Lee’s troops also killed black union prisoners. At the Battle of the Crater, his army slaughtered black union troops who were trying to surrender, later his army marched the few survivors through Petersburg so that the crowd could jeer and torment them. it is hard to imagine why someone interested in historical accuracy would be opposed to providing visitors to Gettysburg this kind of information at the base of Lee’s statue.
I know this is incredibly petty of me, but I believe I was the person who made this point. I spent the first two pages of this thread having Bricker just straight up refusing to acknowledge my posts, I feel inclined to cherish them.
When Lee proposed a prisoner exchange to Grant, Grant made it clear it included all Union troops including black troops. Lee declined and said the black troops were property not prisoners.
Think about the horrors those prisoners must have endured. Think about being a black American soldier captured by the confederacy. I would imagine the Taliban couldn’t be more cruel if they got their hands on one of our soldiers.
These black troops wore the American uniform. They marched under the American flag and they stormed the battlements of America’s enemies and yet the man who is responsible for their murder and enslavement gets a statue at Gettysburg, but the idea that that statue put Lee in some kind of historical context is dismissed as historical revisionism.

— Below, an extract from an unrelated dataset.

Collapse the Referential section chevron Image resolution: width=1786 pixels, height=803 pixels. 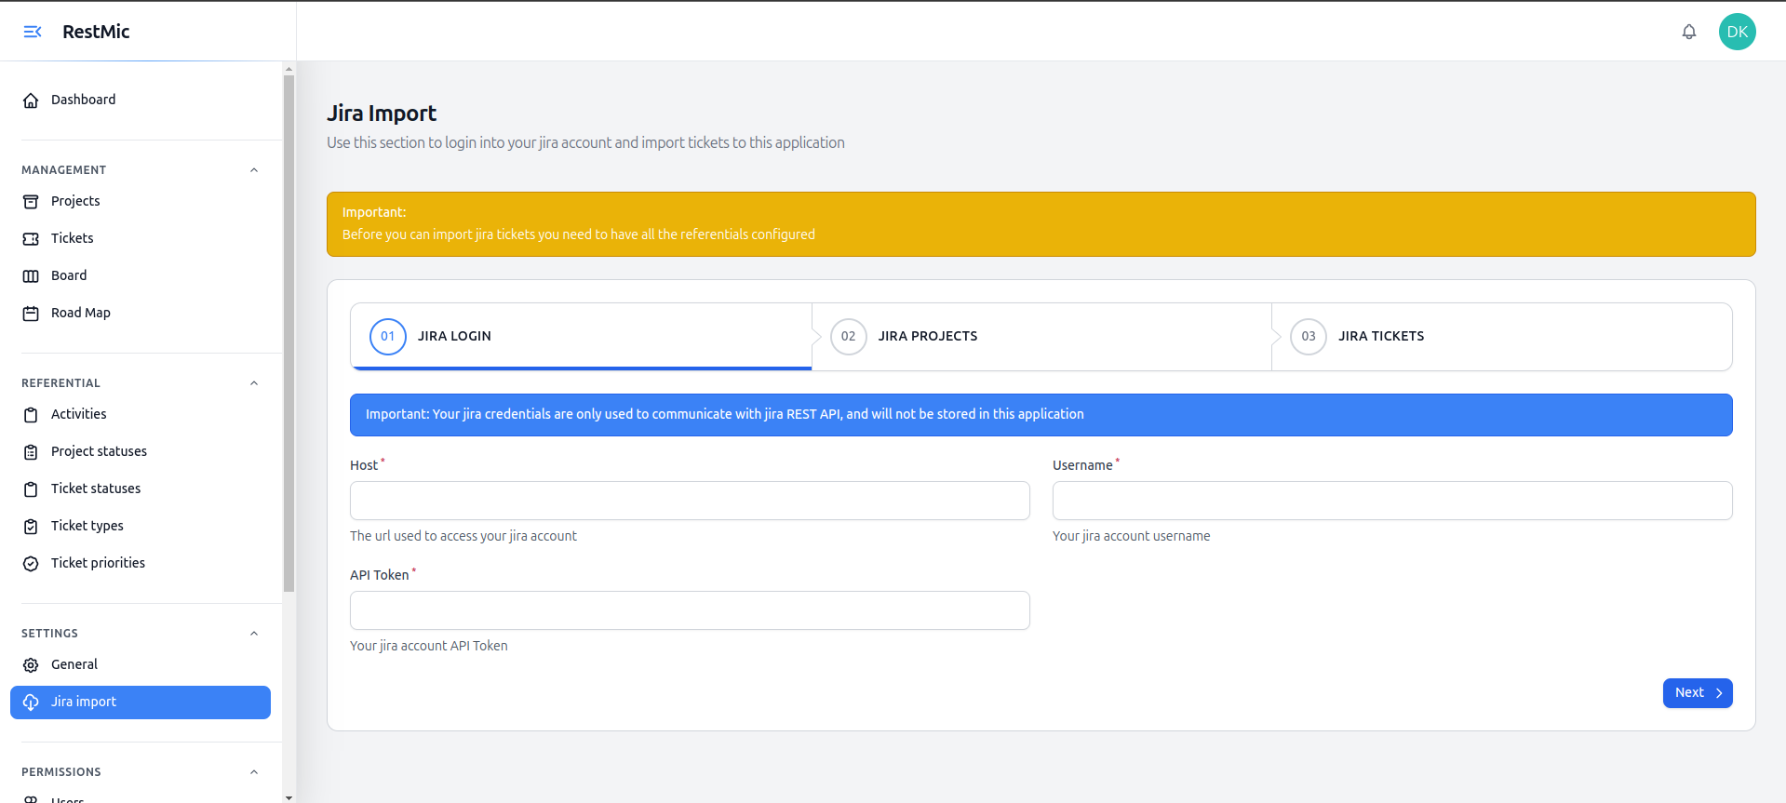click(254, 383)
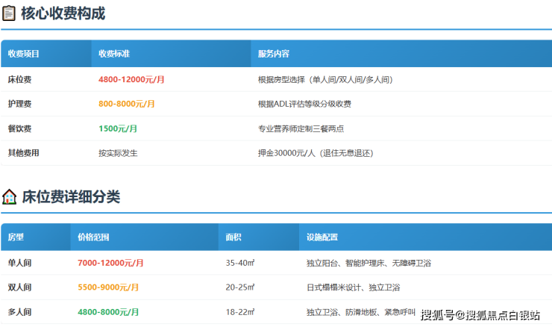Click the 根据ADL评估等级分级收费 description
This screenshot has height=327, width=552.
click(x=304, y=104)
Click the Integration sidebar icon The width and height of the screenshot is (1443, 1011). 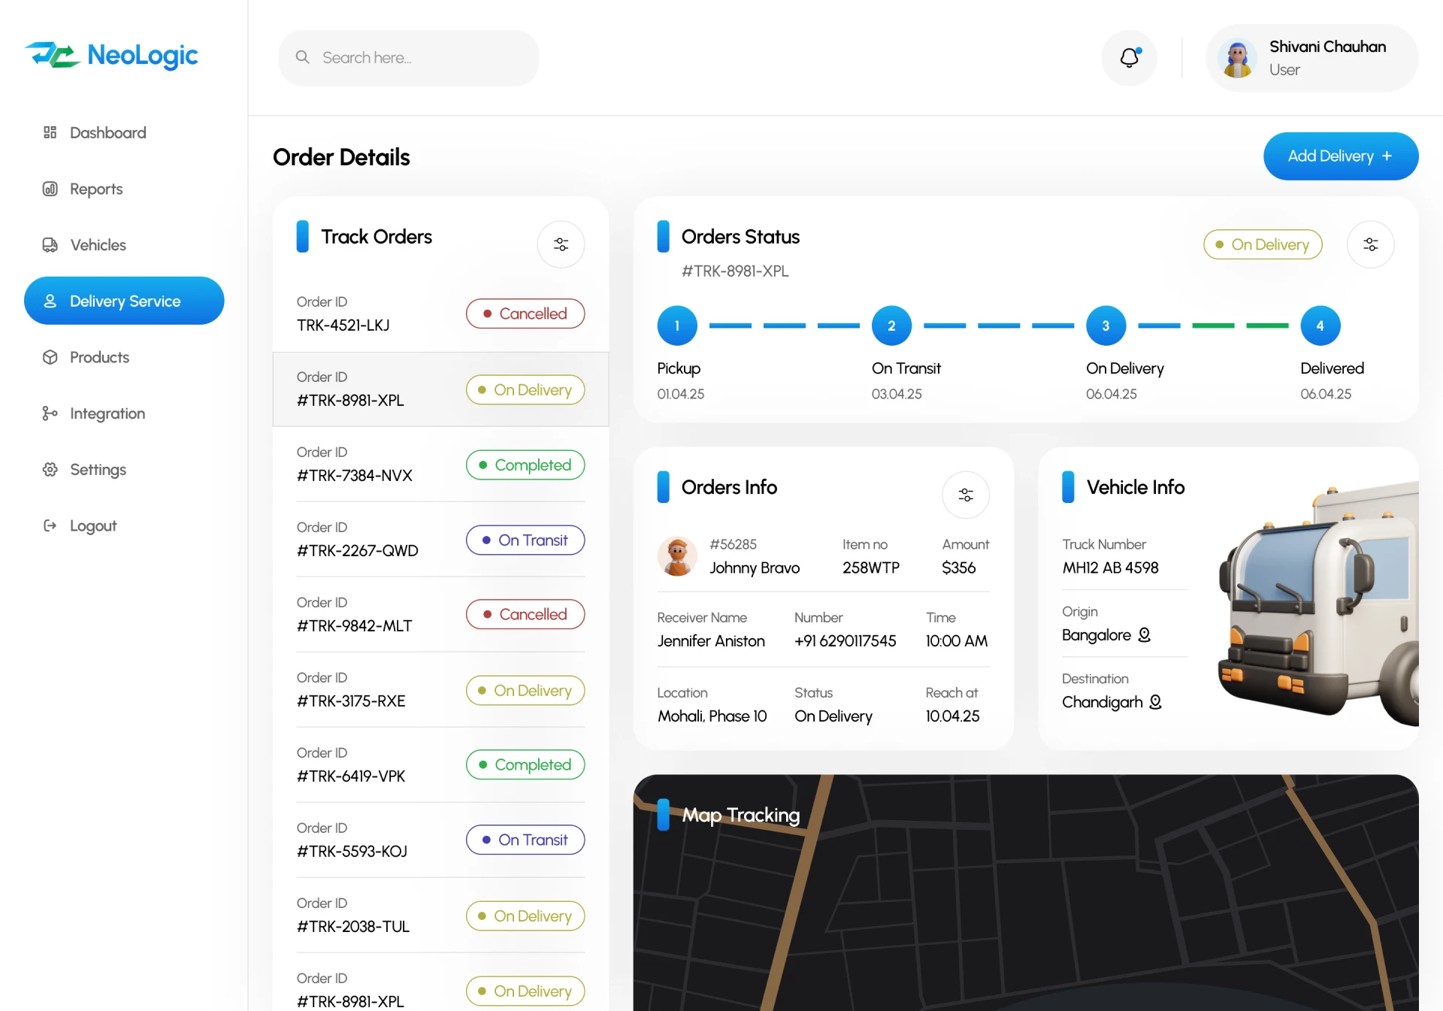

Bricker, if in 50 years in a better future Cuba, some unusual Cubans in charge of some small town in Cuba raised a statue of Castro to represent their opposition to some national trend, and then decades later the later local government decides that they’d rather remove this statue because of the quite reasonable problems many Cubans have with that symbol, would you quibble with their decision to remove it?
And I am saying that we don’t need to do anything about North Korea because the Martians will drop by any day now and destroy their nukes.
And I have made as concrete an argument for that in this thread as you have made for your stated position here about Confederate statues at Gettysburg.
But since this thread is not about North Korea’s nukes, I hope I may be excused for not going into detail about the Martian solution. However, since it is about Confederate statues at Gettysburg, would you care to make a case in support of your statement?
The case has been made by others: that Gettysburg is an area designated for Civil War statues. The clear point of Gettysburg is to serve as a historical memorial for events of the Civil War, which by all accounts included Confederates.
Then I have no problem with it. I dislike Castro; I don’t have much in the way of antipathy for a piece of stone that looks like Castro. The guy is undeniably and factually a huge part of Cuban history. It doesn’t bother me to accept the idea that he’d leave behind statues.